ISLAND OBSERVER
I start on two sour notes and end on two trumpet fanfares.
First, despite the generally upbeat editorials in this newspaper about the new, improved Spring Breaks, there is one aspect of this annual invasion that has not changed one bit: The trashing of the beach. Every year, without fail, one or more of my BEACHobs surveys from Access Road 1 to 2 will cause me to gnash my teeth in anguish. From shoreline to dune line and beyond, the beach is carpeted with trash. It couldn’t be worse if a sign said, “Please deposit your garbage wherever you want. The beach is a dump.” I don’t know what else to say, other than it’s not just a few people who savage the beach in this way, it’s almost everyone who visits this “precious stone set in the silver sea,”* our bread and butter, and what should be our “demi-paradise.”
A few weeks ago, I wrote about a handsome duck that someone tried to kill by darting it with a blowgun dart (hereafter, BGD). It survived and now lives in a cozy little pond far from dart gunners. Last week, the Animal Rehabilitation Keep (ARK) took in a pigeon, a bird despised by many folks but surely not enough to use it for blow dart practice. Sad to say, yes. Some folks from Portland found this pigeon wandering around their yard with a BGD firmly planted in its breast. Our vet, Dr. Tristan, was able to remove the BGD, but we still have the bird, as it has yet to fly again. Hopefully, it will, soon.
Now for the good stuff: I got a call from Cline’s Landing that a sea turtle, trailing a bobber, was in their marina and was obviously in distress. It would rest on the surface with the bobber bobbing beside it but then would dive for an indeterminate time, taking the bobber and line down with it. I made several attempts to catch it with my dip net with no success. It was bizarre to see a submerged float moving around the marina and then disappearing. Ultimately, I gave up but had noticed two young visitors who were very concerned about the plight of this turtle, and they sported a net of their own and were very good at spotting the turtle on the rare occasions that it surfaced. On leaving, I asked Nicoleta Suttle and her friend, Grace Hick-Green, to keep up their vigil. Within half an hour, I got a call. Not only had they spotted the turtle but managed to catch it! The hook line and bobber easily came off, and with them observing, I photographed, measured, and tagged the green turtle that they named “Bob” and took a DNA sample for genetics. Nicoleta released Bob back into the marina and hopefully, all is well! Normally, I do not encourage people to catch or handle turtles, it’s downright illegal to do so, but in this case, this animal could easily have gotten the line stuck on something underwater and drowned.

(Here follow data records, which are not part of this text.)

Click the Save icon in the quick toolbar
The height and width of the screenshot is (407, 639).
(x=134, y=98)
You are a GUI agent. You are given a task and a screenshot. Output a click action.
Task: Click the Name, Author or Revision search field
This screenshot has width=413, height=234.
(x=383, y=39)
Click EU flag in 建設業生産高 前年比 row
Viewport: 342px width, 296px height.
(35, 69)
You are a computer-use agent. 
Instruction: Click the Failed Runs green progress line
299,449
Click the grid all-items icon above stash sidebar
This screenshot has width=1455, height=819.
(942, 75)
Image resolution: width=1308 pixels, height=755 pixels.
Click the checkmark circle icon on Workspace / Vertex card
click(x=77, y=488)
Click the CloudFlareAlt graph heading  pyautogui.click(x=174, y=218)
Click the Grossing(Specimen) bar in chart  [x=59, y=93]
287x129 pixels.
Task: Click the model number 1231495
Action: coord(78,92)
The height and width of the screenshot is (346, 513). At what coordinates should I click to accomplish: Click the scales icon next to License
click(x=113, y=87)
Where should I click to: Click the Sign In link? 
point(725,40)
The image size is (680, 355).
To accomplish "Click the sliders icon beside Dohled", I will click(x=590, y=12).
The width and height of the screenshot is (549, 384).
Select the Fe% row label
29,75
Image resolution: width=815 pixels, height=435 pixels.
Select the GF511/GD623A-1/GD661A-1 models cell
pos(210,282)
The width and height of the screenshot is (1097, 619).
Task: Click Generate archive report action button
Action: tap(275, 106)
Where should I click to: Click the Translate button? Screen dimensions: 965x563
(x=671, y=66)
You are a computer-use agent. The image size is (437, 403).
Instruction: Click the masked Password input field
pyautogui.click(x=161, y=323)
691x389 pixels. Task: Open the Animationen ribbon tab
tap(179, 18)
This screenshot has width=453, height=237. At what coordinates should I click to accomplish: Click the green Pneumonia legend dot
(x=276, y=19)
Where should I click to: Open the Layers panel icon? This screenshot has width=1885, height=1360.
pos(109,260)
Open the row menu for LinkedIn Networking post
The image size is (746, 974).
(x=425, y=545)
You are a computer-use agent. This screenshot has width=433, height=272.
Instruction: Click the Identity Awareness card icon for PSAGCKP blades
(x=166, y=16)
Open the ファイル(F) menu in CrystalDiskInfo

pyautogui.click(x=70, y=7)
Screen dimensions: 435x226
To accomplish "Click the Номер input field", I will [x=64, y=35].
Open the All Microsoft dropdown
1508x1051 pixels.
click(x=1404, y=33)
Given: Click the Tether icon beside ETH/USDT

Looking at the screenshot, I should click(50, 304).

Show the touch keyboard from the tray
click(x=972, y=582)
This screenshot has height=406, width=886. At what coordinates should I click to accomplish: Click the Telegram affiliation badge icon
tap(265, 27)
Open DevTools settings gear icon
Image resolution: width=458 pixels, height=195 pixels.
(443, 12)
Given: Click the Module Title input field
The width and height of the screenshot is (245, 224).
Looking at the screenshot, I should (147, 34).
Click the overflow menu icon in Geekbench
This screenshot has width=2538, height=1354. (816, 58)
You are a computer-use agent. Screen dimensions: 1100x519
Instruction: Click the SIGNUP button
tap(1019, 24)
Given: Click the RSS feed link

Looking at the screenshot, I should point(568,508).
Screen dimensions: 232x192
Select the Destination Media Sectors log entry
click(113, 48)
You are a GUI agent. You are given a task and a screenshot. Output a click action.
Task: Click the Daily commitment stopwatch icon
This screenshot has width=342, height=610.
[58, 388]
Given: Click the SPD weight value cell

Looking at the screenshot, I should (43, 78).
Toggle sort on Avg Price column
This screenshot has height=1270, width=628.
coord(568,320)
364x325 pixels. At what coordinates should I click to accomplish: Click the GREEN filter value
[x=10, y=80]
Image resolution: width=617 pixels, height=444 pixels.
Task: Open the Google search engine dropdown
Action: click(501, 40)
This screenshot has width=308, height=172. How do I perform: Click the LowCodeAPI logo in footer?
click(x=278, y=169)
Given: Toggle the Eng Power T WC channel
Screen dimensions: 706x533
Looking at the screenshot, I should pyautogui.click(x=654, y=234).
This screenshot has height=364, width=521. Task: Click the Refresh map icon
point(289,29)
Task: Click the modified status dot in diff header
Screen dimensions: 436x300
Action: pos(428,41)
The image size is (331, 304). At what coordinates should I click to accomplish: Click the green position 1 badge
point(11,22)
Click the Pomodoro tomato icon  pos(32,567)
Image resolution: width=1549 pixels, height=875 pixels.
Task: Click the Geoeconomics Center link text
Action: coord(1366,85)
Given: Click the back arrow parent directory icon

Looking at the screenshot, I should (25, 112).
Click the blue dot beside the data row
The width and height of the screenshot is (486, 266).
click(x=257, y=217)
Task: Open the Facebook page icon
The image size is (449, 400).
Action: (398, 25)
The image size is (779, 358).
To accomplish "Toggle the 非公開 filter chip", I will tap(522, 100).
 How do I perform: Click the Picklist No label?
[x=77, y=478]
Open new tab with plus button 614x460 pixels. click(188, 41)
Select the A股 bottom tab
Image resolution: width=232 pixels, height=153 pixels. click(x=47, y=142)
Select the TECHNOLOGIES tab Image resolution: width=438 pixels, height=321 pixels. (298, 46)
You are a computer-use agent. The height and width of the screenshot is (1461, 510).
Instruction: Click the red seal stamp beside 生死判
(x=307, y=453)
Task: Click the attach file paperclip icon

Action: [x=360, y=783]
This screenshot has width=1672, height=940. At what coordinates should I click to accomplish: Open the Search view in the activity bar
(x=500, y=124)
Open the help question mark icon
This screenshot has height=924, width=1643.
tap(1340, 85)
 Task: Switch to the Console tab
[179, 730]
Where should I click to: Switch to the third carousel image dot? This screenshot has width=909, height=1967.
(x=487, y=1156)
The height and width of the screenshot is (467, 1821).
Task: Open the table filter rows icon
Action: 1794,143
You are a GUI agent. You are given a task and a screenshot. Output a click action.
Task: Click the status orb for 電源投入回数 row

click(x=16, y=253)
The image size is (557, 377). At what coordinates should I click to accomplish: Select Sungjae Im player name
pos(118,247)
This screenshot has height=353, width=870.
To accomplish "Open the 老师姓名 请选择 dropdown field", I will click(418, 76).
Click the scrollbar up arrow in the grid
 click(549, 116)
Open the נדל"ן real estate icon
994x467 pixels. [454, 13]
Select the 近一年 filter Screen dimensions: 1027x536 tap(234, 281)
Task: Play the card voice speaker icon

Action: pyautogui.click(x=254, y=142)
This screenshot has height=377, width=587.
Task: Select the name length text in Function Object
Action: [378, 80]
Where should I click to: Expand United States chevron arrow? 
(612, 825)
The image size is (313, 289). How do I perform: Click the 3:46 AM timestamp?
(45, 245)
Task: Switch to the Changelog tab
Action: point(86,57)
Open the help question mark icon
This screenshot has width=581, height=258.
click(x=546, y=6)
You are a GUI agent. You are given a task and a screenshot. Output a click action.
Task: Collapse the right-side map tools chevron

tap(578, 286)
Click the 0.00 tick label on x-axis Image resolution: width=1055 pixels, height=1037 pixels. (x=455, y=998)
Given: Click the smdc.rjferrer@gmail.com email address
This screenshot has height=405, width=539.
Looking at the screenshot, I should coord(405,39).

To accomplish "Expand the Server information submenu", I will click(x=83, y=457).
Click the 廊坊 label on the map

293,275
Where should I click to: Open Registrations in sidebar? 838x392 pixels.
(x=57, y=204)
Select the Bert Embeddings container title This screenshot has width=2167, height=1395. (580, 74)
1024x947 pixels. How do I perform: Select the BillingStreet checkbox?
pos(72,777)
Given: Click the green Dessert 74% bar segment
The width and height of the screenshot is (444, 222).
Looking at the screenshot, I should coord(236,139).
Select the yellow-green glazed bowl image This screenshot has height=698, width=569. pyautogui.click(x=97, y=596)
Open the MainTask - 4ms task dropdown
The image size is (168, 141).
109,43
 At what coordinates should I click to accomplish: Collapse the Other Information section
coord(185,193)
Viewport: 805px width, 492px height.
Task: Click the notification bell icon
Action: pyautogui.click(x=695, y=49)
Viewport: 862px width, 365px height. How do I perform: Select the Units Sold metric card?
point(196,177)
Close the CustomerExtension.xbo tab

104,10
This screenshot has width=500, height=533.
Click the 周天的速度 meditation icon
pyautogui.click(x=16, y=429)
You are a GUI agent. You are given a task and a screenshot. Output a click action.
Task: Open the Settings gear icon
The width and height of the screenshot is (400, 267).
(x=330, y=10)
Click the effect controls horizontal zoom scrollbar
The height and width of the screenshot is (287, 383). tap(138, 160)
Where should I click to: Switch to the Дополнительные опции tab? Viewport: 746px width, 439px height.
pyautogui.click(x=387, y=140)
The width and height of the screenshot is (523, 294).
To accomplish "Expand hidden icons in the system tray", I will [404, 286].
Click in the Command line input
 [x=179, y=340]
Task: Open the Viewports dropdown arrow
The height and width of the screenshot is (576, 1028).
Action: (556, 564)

In doing thousands of beach surveys over the past 30-plus years, I have found several messages in bottles, but the one I found a couple of weeks ago on San Jose Island Gulf beach was the champion traveler. It was in a Mount Gay Rum Bottle and had been launched in the Atlantic Ocean about 90 miles off the coast from Lisbon, Portugal, April, 20, 2010. To get to Texas, it must have gotten into the North Atlantic Gyre, going south, then the North Equatorial Current heading west into the Caribbean, perhaps via the Anegada Passage, then westwards to the Yucatan Strait and the Loop Current in the Gulf of Mexico, finally westwards with one of the gyres that break off from the loop. It traveled at least 6,500 miles and took nearly two years to do so. The man who launched the bottle promised to send 20 Euros to the finder. (The beneficiary of this bounty will be the ARK.)
Clockwise from upper left: A message in a bottle that apparently traveled at least 6,500 miles before beaching on San Jose Island; Nicoleta Suttle and Grace Hick-Green hold a sea turtle they helped rescue; the message that traveled in the bottle; and a blowdart protrudes from a pigeon’s breast. And the ARK will be the beneficiary of the Annual Amos Beach Treasure Sale, this year to be held at Moby Dick’s (thanks to Ed Ziegler!) at 8 a.m. Saturday, March 31. Be there, bring money. The next day, be at Marker 35 at 10 a.m. for our first turtle release of the year (two big loggerheads, three ridleys).
•I got a bit carried away, quoting from Shakespeare’s wonderful tribute to my country of birth. Richard II Act 2, scene 1, “This England.” Look it up.
Tony Amos is a research fellow at The University of Texas Marine Science Institute in Port Aransas and director of the ARK – Animal Rehabilitation Keep.